Probleme einer Flächengemeinde

„Ist das eine externe Beratung und konkrete Hilfe vor Ort oder wird das ein Sparkommissar, der die Bürger über Gebühr belastet?” fragte Kreitz und merkte an, dass „auch die Höhe der möglichen Unterstützung dem ländlichen Raum eher nicht Rechnung” trage. „Das entspricht nicht der Höhe unseres strukturellen Defizits”, meinte Micha Kreitz, lenkte aber ein: „Vielleicht sieht die Begleitung, die wir erhalten, ja die Probleme einer Flächengemeinde.” Der CDU-Sprecher sagte schlussendlich „Ja” zum Stärkungspakt.

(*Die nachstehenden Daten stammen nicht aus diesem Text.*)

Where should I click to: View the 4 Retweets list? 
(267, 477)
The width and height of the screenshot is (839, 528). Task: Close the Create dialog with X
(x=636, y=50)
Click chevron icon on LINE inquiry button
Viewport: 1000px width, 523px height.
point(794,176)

Auch SPD-Sprecher Gregor Mathar sieht derzeit noch nicht, „was auf die Menschen hier zukommt”. Und mit dem Geldsegen werde man „ganz sicher keine Wohltaten und Wunschträume verwirklichen” können, mahnte Mathar. Wichtig sei, bei den weiteren Schritten den Bürger miteinzubeziehen, „denn Transparenz bringt Akzeptanz”, kündigte der SPD-Sprecher auch die Zustimmung seiner Fraktion an.

„Wir müssen heute entscheiden, ob wir auf unserem schweren Weg aus den Schulden eine Begleitung wünschen, die uns etwas mehr abverlangen und etwas mehr Einfluss der Aufsichtsbehörde bringen wird”, fasste Werner Krickel die Sicht der Grünen zusammen. Man könne „aber auch nur schwerlich jemanden erklären, warum wir auf diese Hilfe verzichten sollten”, hofft Krickel auf einen guten gemeinsamen Weg mit Land, Bezirksregierung und Gemeindeprüfungsamt. Kurt Victor (FDP) schließlich sah mit dem Stärkungspakt „nicht das Übel an der Wurzel gepackt”, knüpft aber an die Finanzhilfe ebenfalls die Hoffnung auf bessere Zeiten.

Bürgermeisterin Margareta Ritter dankte den Fraktionen „für die Geschlossenheit und die Verantwortung, die Sie tragen”. Auch sie hofft, „dass wir bei der übergeordneten Behörde Verständnis und Mitstreiter für unsere spezielle Situation finden”.